Could you give these entries again, swapping "Find the location of" for "Locate" and leaving everything else unchanged?

#### DATASET

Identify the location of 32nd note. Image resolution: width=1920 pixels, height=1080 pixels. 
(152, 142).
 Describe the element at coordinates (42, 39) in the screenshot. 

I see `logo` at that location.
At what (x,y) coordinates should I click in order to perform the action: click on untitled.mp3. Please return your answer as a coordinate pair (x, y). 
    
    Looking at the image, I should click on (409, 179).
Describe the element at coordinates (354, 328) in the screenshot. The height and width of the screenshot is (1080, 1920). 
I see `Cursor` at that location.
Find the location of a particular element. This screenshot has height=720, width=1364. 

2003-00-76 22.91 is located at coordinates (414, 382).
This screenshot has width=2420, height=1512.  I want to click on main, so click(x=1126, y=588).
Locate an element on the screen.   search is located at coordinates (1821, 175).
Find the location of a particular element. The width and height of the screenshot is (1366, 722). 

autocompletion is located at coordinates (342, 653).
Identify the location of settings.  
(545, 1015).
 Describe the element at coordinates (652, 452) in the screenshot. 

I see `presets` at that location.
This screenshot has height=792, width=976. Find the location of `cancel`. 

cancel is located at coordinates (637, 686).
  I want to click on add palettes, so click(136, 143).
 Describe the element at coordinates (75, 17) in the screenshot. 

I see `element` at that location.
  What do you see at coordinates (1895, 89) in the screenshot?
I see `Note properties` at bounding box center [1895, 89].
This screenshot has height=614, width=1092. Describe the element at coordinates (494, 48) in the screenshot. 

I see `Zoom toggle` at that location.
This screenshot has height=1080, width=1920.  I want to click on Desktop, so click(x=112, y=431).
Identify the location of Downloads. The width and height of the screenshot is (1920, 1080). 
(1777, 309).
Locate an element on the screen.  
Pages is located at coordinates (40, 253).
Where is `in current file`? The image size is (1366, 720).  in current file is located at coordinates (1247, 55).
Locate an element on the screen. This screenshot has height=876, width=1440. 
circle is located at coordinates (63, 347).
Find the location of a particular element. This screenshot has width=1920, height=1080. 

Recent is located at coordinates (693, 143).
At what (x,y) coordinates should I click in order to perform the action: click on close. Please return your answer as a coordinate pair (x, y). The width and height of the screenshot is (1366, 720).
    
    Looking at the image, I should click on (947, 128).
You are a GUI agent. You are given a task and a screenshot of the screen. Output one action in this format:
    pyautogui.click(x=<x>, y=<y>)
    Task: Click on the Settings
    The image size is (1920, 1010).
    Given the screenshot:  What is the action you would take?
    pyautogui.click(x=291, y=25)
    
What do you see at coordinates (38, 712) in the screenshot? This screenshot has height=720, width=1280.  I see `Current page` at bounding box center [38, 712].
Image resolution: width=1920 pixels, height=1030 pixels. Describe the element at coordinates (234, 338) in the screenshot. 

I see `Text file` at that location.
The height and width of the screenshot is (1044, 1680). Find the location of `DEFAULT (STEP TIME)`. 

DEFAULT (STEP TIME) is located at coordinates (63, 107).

########

[FULL ANSWER]
Identify the location of 32nd note. Image resolution: width=1920 pixels, height=1080 pixels. 
(152, 142).
 Describe the element at coordinates (42, 39) in the screenshot. 

I see `logo` at that location.
At what (x,y) coordinates should I click in order to perform the action: click on untitled.mp3. Please return your answer as a coordinate pair (x, y). 
    
    Looking at the image, I should click on (409, 179).
Describe the element at coordinates (354, 328) in the screenshot. The height and width of the screenshot is (1080, 1920). 
I see `Cursor` at that location.
Locate a particular element. This screenshot has height=720, width=1364. 

2003-00-76 22.91 is located at coordinates (414, 382).
This screenshot has width=2420, height=1512.  I want to click on main, so click(x=1126, y=588).
Locate an element on the screen.   search is located at coordinates (1821, 175).
Locate a particular element. The width and height of the screenshot is (1366, 722). 

autocompletion is located at coordinates (342, 653).
Identify the location of settings.  
(545, 1015).
 Describe the element at coordinates (652, 452) in the screenshot. 

I see `presets` at that location.
This screenshot has height=792, width=976. Locate `cancel`. 

cancel is located at coordinates (637, 686).
  I want to click on add palettes, so click(136, 143).
 Describe the element at coordinates (75, 17) in the screenshot. 

I see `element` at that location.
  What do you see at coordinates (1895, 89) in the screenshot?
I see `Note properties` at bounding box center [1895, 89].
This screenshot has height=614, width=1092. Describe the element at coordinates (494, 48) in the screenshot. 

I see `Zoom toggle` at that location.
This screenshot has height=1080, width=1920.  I want to click on Desktop, so click(x=112, y=431).
Identify the location of Downloads. The width and height of the screenshot is (1920, 1080). 
(1777, 309).
Locate an element on the screen.  
Pages is located at coordinates (40, 253).
Where is `in current file`? The image size is (1366, 720).  in current file is located at coordinates (1247, 55).
Locate an element on the screen. This screenshot has height=876, width=1440. 
circle is located at coordinates (63, 347).
Locate a particular element. This screenshot has width=1920, height=1080. 

Recent is located at coordinates (693, 143).
At what (x,y) coordinates should I click in order to perform the action: click on close. Please return your answer as a coordinate pair (x, y). The width and height of the screenshot is (1366, 720).
    
    Looking at the image, I should click on (947, 128).
You are a GUI agent. You are given a task and a screenshot of the screen. Output one action in this format:
    pyautogui.click(x=<x>, y=<y>)
    Task: Click on the Settings
    The image size is (1920, 1010).
    Given the screenshot:  What is the action you would take?
    pyautogui.click(x=291, y=25)
    
What do you see at coordinates (38, 712) in the screenshot? This screenshot has height=720, width=1280.  I see `Current page` at bounding box center [38, 712].
Image resolution: width=1920 pixels, height=1030 pixels. Describe the element at coordinates (234, 338) in the screenshot. 

I see `Text file` at that location.
The height and width of the screenshot is (1044, 1680). Locate `DEFAULT (STEP TIME)`. 

DEFAULT (STEP TIME) is located at coordinates (63, 107).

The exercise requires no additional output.